Qui dit individualisme dit aussi le besoin de le reconnaitre[1] : besoin de reconnaissance de mes choix ou de mes non-choix, de mon orientation sexuelle, de mon origine ou de ma particularité. Un positionnement à l’opposé d’un monde passé, où le groupe, l’appartenance, la communauté primaient sur ses composantes.

Dans le monde du travail, l’importance de la reconnaissance est un thème sur lequel la plupart tombe d’accord : une entreprise, à travers ses instances dirigeantes, se doit de reconnaître le travail bien fait, savoir dire merci, exprimer au groupe, et surtout à chacun∙e de ses membres, la gratitude qui lui est dévolue.
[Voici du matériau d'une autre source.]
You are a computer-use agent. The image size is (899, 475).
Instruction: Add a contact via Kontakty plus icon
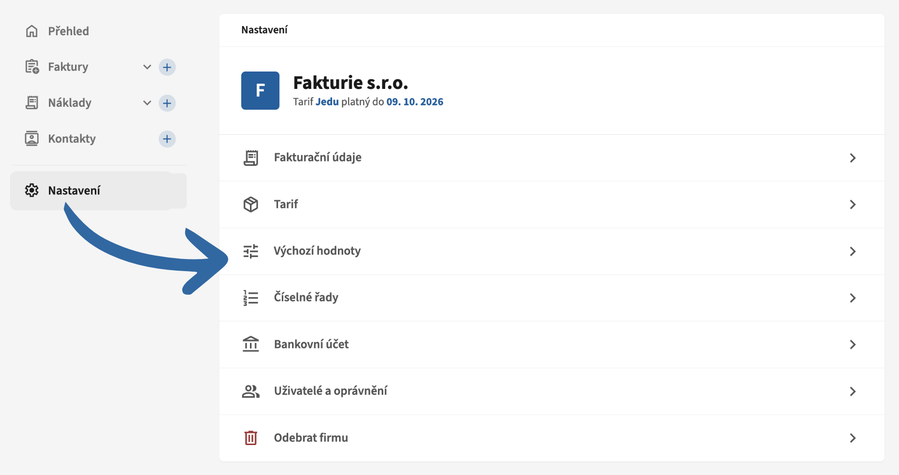pos(167,139)
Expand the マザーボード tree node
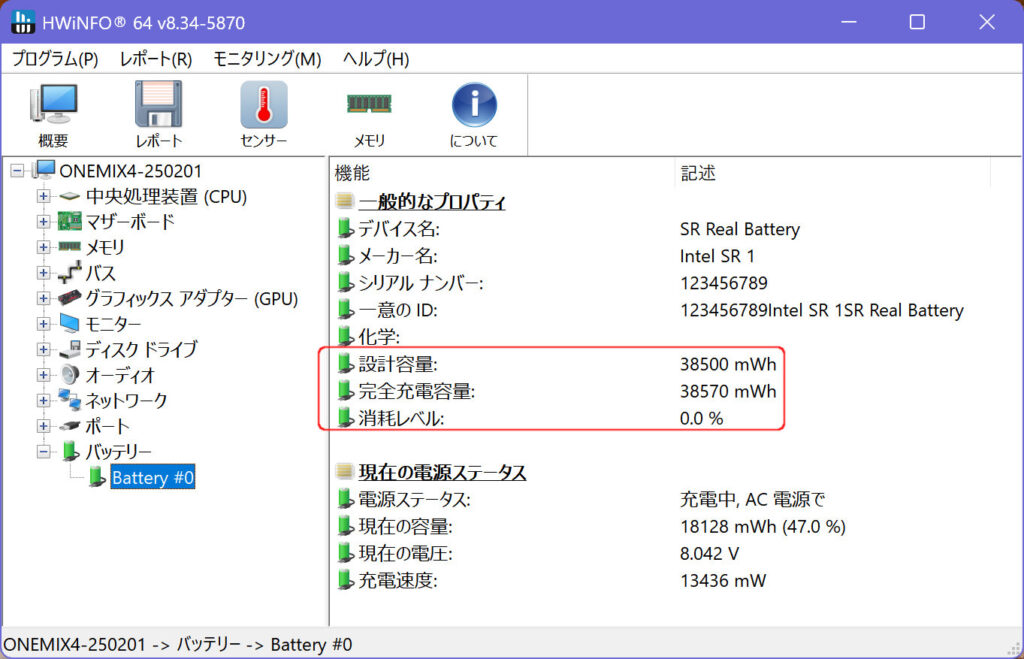The image size is (1024, 659). click(x=43, y=222)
Au point même d’évacuer la question de sa pertinence: au-delà de ce que je fais, il faut d’abord que j’existe dans l’œil de l’autre pour qui je suis. Avant de la reconnaissance, nous recherchons de la légitimation.

Cette tendance est-elle vraiment saine ? Pourquoi sommes-nous devenus si accros au jugement des autres ? N’avons-nous donc pas assez (de) confiance en nous-même, de recul sur nos capacités, d’esprit critique sur nos forces et nos faiblesses, que nous dépendions tellement de l’avis des autres ? Ne nous connaissons nous pas suffisamment ? Plusieurs études ont prouvé que la reconnaissance et la gratification infondées des enfants leur fait perdre confiance en eux, car ils ne savent plus à quel étalon se fier. Sommes-nous tous devenus de grands enfants insécures ? Nietzsche[2] déjà se lamentait de ce besoin d’esclave : seuls les soumis ont besoin du jugement d’autrui pour construire leur système de valeur à leur propre sujet. Être un humain signifie pouvoir fonctionner sans l’avis d’autrui, ou du moins sans s’inféoder à son avis, pouvoir l’écouter et faire la différence entre flatterie, manipulation et admiration.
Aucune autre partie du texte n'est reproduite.